8-9 Jesus said, “Moses provided for divorce as a concession to your hard heartedness, but it is not part of God’s original plan. I’m holding you to the original plan, and holding you liable for adultery if you divorce your faithful wife and then marry someone else. I make an exception in cases where the spouse has committed adultery.”
10 Jesus’ disciples objected, “If those are the terms of marriage, we haven’t got a chance. Why get married?”
11-12 But Jesus said, “Not everyone is mature enough to live a married life. It requires a certain aptitude and grace. Marriage isn’t for everyone. Some, from birth seemingly, never give marriage a thought. Others never get asked—or accepted. And some decide not to get married for kingdom reasons. But if you’re capable of growing into the largeness of marriage, do it.”
WHAT DO WE LEARN—HOW DO WE RESPOND?
One of the most heartbreaking responses Randy received in counseling a couple was, “Don’t worry, we know if this whole marriage thing doesn’t work, we can just divorce and move on with our lives.” Randy’s response? “Then don’t get married.

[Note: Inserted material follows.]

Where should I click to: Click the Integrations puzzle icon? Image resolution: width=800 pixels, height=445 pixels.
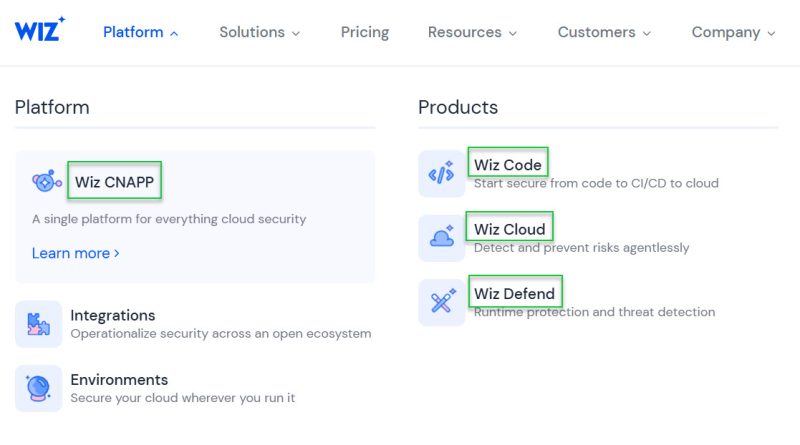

Going into marriage with that attitude shows you probably don’t have the maturity it takes to stay married.”
Isn’t this what Jesus is really saying here in this passage? “Not everyone is mature enough to live a married life…it requires a certain aptitude and grace.”

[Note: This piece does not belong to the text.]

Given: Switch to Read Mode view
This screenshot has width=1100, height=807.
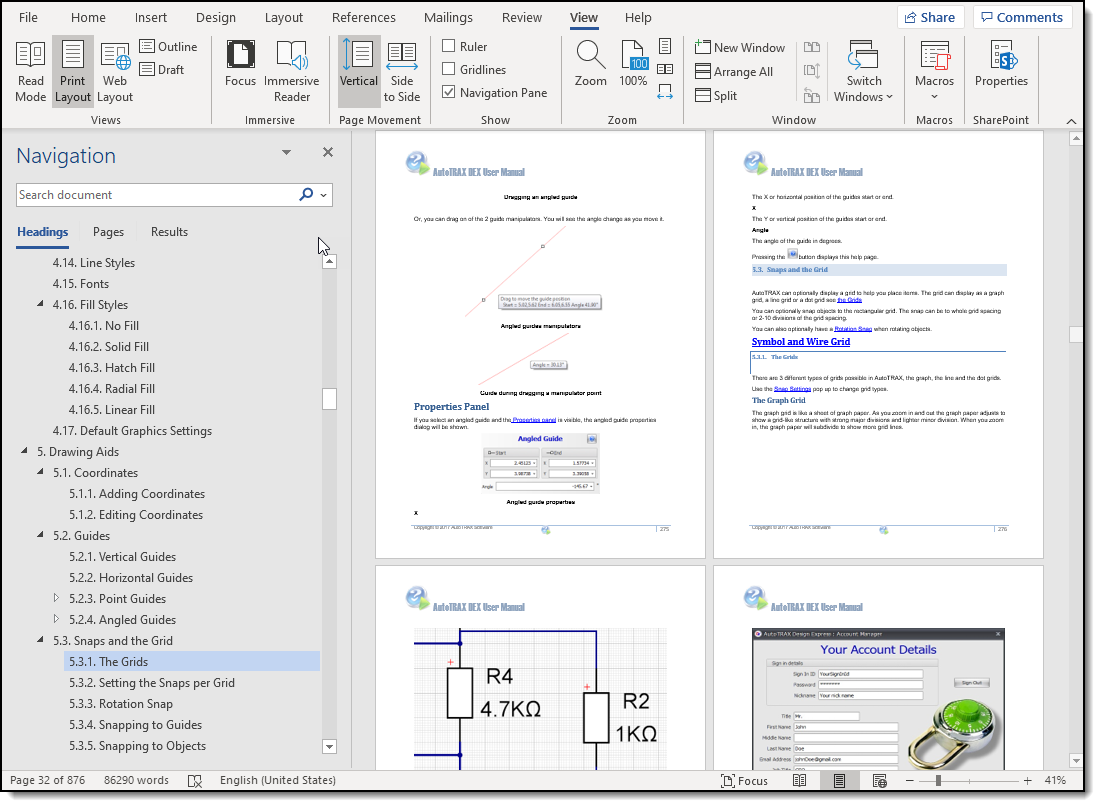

But if you’re capable of growing into the largeness of marriage, do it.”
Growing into the largeness of marriage depends on the love we have for God. We don’t really know love unless we know God who is love. (See 1 John 4) Two people who have committed themselves to God, who believe Jesus died for their sins, who follow His Holy Spirit voice in obedience to God’s will, and who are growing in the realization of the depth of love God has for each one of them separately are more apt to understand the “largeness” of a growing, thriving love in “holy matrimony”.
What is holy matrimony? Marriage becomes holy matrimony when people focus on honoring God and serving the other person at the same time.
What I have learned through the years of my own marriage is;
- The closer I am to Jesus, the closer I am to Randy.
- The more I realize the depth of love God has for me, the more deeply I love Randy. This is the “largeness” of marriage!
- The greater my gratitude is to God for His love, mercy, and grace, the more I am apt to give love, mercy, and grace to my beloved husband.
Marriage, “holy matrimony”, is about our aptitude, attitude and gratitude toward God with a love that grows to bear the holy fruits of God’s character growing within us. See Galatians 5 for the “list”. Divorce isn’t the issue. How to get out of a relationship isn’t the issue. What God intended for our best is the real issue based on a love that goes beyond our wildest imaginations.
Lord,
Thank you for your love for both of us individually and as a couple. Thank you for loving us through all kinds of circumstances that challenge the strength, tenacity and depth our love. Thank you for teaching us your love so that we might love better still. Thank you for daily cleansing our hearts, renewing our minds, feeding our souls, and restoring the joy of your salvation at work within us—all because of your relentless, unconditional, great love for us.